This program, because of technical difficulties at Talkshoe, was held on the Christogenea Chat Page and Christogenea Live! Streaming Radio, which was a necessary first at Christogenea.

The following is from the Thomas Nelson Publisher's King James Study Bible, copyright 1983 by Thomas Nelson Inc. While I would usually not read anything like this from mainstream commentaries, they do get some things right, and I read this here for it's testimony of the nature of Joel's prophecy, which is actually pretty fair and decent considering it was originally a product of Liberty University.

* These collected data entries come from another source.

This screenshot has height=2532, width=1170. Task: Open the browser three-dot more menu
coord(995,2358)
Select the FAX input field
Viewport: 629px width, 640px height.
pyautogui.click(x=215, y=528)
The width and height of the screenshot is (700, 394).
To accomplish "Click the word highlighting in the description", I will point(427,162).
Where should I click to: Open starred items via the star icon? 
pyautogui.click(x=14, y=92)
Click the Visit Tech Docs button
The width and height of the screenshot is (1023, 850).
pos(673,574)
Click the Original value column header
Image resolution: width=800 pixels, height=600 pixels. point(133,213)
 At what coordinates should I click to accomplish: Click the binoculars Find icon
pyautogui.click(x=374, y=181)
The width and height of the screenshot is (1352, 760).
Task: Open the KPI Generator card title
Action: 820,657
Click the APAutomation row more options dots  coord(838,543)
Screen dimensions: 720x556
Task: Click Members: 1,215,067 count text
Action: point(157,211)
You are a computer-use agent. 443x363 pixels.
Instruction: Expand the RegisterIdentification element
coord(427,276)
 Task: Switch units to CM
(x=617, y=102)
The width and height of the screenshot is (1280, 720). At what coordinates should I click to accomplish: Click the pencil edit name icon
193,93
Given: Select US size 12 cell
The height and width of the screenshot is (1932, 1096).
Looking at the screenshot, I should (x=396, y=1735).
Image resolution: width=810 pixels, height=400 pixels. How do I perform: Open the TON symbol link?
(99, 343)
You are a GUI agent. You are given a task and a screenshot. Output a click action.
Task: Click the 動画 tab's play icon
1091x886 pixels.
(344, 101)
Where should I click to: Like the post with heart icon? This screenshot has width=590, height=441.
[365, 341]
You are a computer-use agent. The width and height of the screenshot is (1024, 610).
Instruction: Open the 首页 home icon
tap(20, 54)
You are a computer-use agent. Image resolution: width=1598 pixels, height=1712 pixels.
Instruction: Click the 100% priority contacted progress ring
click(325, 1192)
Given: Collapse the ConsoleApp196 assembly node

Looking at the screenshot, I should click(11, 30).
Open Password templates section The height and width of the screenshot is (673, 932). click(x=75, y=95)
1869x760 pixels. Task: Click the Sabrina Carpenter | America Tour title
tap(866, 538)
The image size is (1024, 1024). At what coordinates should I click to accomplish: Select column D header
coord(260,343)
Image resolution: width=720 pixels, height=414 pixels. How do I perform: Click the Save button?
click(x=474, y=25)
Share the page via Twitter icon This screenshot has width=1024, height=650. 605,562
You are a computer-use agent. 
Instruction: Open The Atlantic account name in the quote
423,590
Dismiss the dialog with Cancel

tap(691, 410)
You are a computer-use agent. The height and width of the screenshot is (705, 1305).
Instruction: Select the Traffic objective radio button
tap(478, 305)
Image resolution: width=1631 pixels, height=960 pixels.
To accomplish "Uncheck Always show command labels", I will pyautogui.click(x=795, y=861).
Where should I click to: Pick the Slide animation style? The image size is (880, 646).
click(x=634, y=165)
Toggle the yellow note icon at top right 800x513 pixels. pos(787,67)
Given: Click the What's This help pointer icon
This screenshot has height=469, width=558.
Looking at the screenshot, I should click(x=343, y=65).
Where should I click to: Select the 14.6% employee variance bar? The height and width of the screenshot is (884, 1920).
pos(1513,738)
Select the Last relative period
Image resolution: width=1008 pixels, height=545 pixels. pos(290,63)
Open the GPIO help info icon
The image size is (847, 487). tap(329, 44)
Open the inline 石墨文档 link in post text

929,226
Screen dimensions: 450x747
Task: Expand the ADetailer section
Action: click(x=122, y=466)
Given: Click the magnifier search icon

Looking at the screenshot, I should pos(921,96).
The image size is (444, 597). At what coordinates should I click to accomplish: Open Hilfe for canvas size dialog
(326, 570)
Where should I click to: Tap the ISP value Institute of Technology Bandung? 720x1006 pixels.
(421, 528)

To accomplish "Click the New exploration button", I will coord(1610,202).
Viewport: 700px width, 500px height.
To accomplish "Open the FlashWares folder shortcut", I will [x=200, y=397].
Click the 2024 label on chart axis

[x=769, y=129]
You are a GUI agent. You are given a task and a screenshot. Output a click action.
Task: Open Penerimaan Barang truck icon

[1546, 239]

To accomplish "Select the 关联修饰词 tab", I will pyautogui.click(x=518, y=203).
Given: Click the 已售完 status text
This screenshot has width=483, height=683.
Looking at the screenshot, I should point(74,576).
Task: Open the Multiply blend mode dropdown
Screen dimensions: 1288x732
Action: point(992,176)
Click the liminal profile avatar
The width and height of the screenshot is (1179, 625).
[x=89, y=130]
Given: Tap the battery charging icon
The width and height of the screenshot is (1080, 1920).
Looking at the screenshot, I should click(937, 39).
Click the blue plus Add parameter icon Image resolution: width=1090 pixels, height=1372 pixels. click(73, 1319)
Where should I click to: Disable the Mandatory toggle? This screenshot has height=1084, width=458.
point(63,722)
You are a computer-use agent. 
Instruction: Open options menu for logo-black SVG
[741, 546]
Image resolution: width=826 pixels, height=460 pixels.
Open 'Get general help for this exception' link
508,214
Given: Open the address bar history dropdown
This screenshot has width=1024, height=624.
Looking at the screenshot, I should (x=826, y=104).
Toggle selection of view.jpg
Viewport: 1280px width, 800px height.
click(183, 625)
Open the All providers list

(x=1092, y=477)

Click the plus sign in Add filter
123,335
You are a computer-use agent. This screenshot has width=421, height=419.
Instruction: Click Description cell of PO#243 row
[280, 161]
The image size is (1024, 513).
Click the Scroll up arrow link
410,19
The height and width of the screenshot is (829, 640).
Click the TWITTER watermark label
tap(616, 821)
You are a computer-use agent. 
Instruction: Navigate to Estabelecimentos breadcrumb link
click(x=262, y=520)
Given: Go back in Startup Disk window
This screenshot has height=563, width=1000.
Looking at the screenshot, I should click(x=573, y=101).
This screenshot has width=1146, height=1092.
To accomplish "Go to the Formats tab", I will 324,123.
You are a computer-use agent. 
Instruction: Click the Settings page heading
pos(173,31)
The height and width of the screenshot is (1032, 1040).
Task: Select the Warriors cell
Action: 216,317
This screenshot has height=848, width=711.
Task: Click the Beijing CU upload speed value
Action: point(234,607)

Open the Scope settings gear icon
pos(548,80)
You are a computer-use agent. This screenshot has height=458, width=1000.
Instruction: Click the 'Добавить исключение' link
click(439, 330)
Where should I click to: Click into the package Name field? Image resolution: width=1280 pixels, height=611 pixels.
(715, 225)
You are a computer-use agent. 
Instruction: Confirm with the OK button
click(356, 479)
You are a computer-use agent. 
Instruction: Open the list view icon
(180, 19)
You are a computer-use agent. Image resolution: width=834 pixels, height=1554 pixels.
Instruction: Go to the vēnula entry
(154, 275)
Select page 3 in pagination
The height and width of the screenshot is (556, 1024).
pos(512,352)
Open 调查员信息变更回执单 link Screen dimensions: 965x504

Joel is a highly emotional prophecy, rich in imagery and vivid descriptions. In it two unique events, not to be forgotten, are compared. These two events are to be committ­ed to the descendants of the people. [Oddly, they deny this of the New Covenant today!]

Historical Setting. Joel was one of the earliest prophets of Judah. The specific place from which Joel wrote is not known. Since he was a resident of Judah and Jerusalem, he likely wrote his prophecy from there. His frequent calls to blow a trumpet in Zion, to consecrate a fast, to proclaim a solemn assembly, and to gather the people together to come before the Lord lend credence to the view that the prophecy was issued [verbally] from the temple court.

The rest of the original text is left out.